L'ordine giusto nella preghiera

Gesù non poteva più entrare pubblicamente in una città, ma rimaneva fuori, in luoghi deserti (Mc 1, 45)

In quel tempo, venne da Gesù un lebbroso, che lo supplicava in ginocchio e gli diceva: «Se vuoi, puoi purificarmi!». Ne ebbe compassione, tese la mano, lo toccò e gli disse: «Lo voglio, sii purificato!». E subito, la lebbra scomparve da lui ed egli fu purificato. E, ammonendolo severamente, lo cacciò via subito e gli disse: «Guarda di non dire niente a nessuno; va’, invece, a mostrarti al sacerdote e offri per la tua purificazione quello che Mosè ha prescritto, come testimonianza per loro». Ma quello si allontanò e si mise a proclamare e a divulgare il fatto, tanto che Gesù non poteva più entrare pubblicamente in una città, ma rimaneva fuori, in luoghi deserti; e venivano a lui da ogni parte. (Mc 1, 40-45)

La preghiera di domanda è ben accetta da Gesù.
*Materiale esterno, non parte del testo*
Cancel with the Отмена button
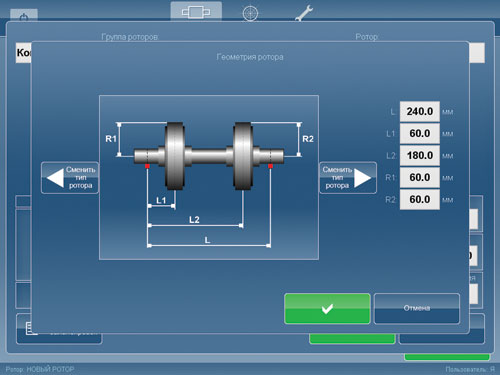500x375 pixels. (x=417, y=309)
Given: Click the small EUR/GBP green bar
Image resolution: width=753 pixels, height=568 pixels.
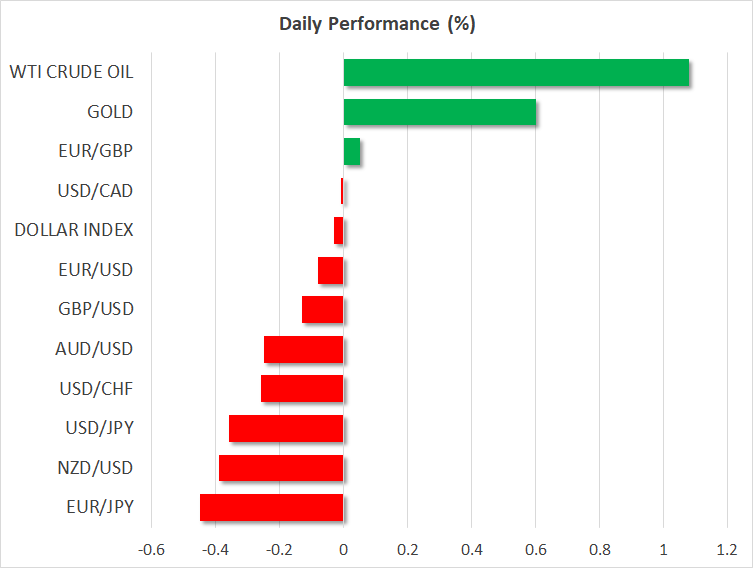Looking at the screenshot, I should (352, 152).
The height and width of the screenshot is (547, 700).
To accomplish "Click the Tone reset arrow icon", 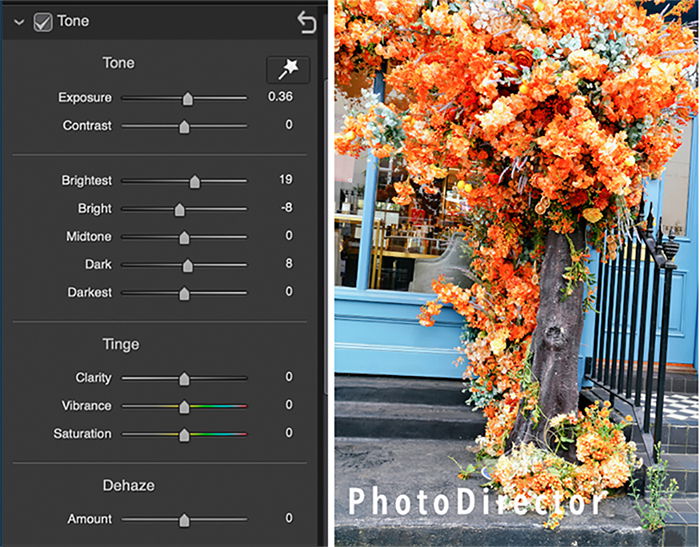I will point(307,22).
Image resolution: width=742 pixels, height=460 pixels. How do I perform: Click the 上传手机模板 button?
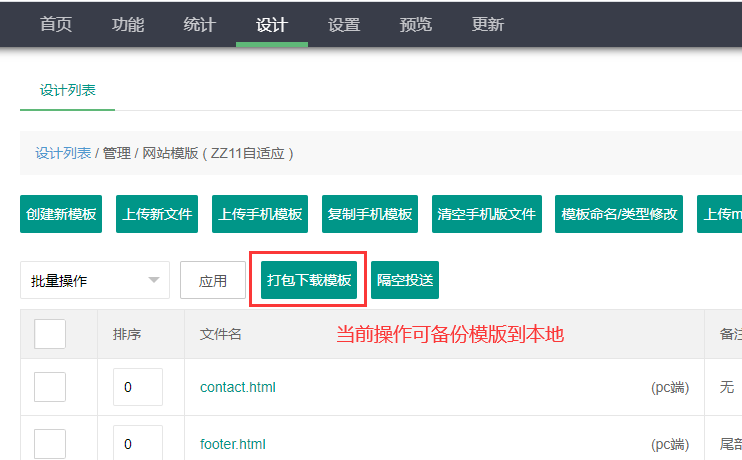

Infatti, come in tutte le forme di vera preghiera, chi la effettua riconosce il proprio limite di creatura e, contemporaneamente, l’Onnipotenza misericordiosa di Dio. Però se si cerca Gesù solo per avere vantaggi materiali, trascurando quelli spirituali che dovrebbero assumere importanza superiore, impedisce a Gesù di proclamare la Sua Parola di salvezza. Prendiamo spunto dal Padre Nostro per mettere nell'ordine giusto le nostre richieste.